This article proposes the Evolving Parameter Isolation (EPI) framework, which addresses task interference and catastrophic forgetting in supervised fine-tuning by dynamically updating parameter isolation masks. Based on the key finding that parameter importance drifts over the training process, this framework breaks through the limitations of static parameter isolation methods and achieves a balance between knowledge retention and new knowledge learning.

## Problem Background: Two Major Challenges in Supervised Fine-Tuning

Supervised Fine-Tuning (SFT) of large language models is a key step to adapt models to specific tasks, but it faces two major challenges: 1. Task interference: Parameter updates between different tasks conflict with each other; 2. Catastrophic forgetting: Forgetting knowledge of old tasks when learning new ones.

## Limitations of Existing Solutions: Assumption Flaws in Static Parameter Isolation

Recent studies mitigate the problem by isolating task-critical parameters, with the basic idea of identifying important parameters for specific tasks and freezing them to protect existing knowledge. However, these methods have assumption flaws: they assume that parameter importance remains unchanged once determined, using static solutions to solve dynamic problems.

## Key Finding: Temporal Drift of Parameter Importance

Empirical studies have found that parameter importance exhibits temporal drift: some parameters are important for Task A in the early stages of training but become secondary later, while others are critical for Task B in the later stages; fixed isolation masks cannot adapt to such dynamic changes, challenging the basic assumptions of static methods.

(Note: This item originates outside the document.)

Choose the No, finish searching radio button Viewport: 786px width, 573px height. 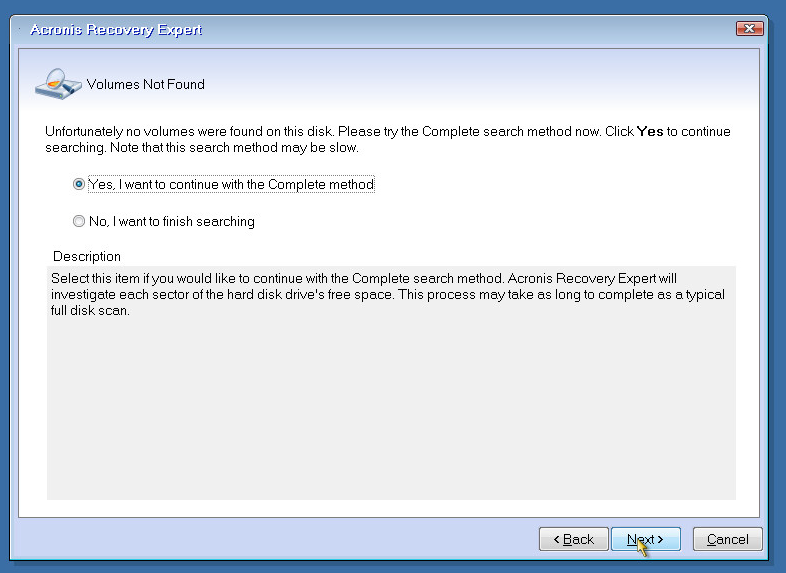[x=79, y=222]
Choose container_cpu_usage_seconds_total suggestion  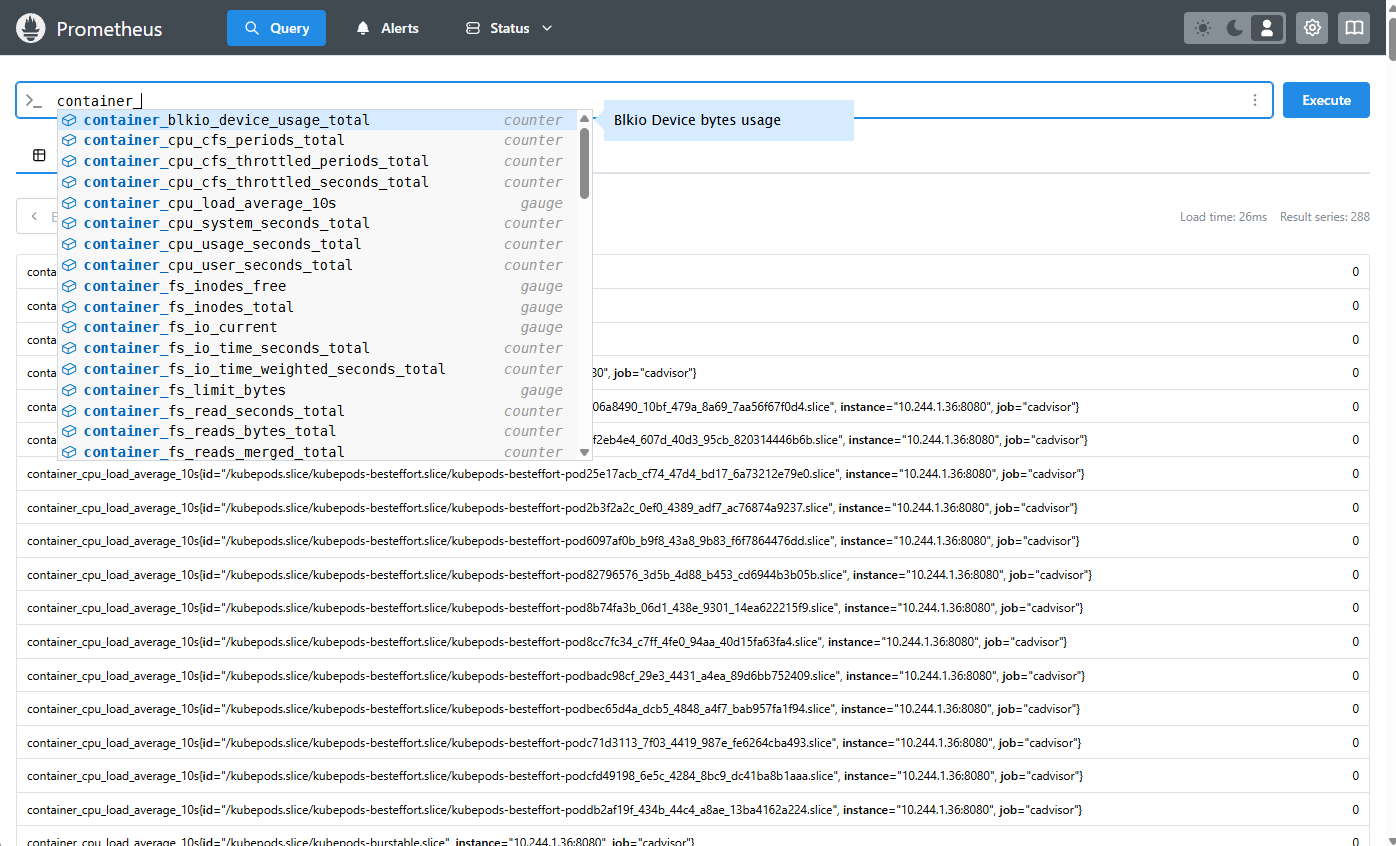click(222, 244)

## EPI Framework: Core Mechanisms and Advantages of Dynamic Parameter Isolation

The EPI framework achieves dynamic adjustment through the following core mechanisms: 1. Online importance estimation: Continuously monitor the gradient signals of each parameter for the current task; 2. Periodic mask update: Regularly update the isolation mask instead of keeping it fixed; 3. Dynamic protection strategy: Protect newly emerging task-critical parameters and release outdated parameters to restore plasticity. Compared to static methods, EPI can adapt to training dynamics, enhance plasticity, and reduce interference.

## Experimental Validation: Performance of EPI

In experiments on diverse multi-task benchmarks, EPI consistently reduces task interference and catastrophic forgetting, outperforming static isolation and standard fine-tuning, and improving overall generalization ability.

## In-depth Analysis: Isolation Mechanisms Need to Synchronize with Learning Dynamics

The study emphasizes the need for isolation mechanisms to synchronize with learning dynamics: Model learning is a dynamic process, and fixed strategies are difficult to adapt; parameter importance is training-dependent and requires continuous evaluation; dynamic isolation strategies can better balance knowledge retention and new knowledge learning.

## Implications and Future Directions

EPI reveals that parameter importance is not a static attribute but a dynamic feature that evolves with training, a finding that may influence the development of other model adaptation technologies. Future research directions include: exploring more efficient online importance estimation methods, studying the evolution patterns of parameter importance under different architectures and task types, and extending the dynamic isolation idea to other model adaptation scenarios.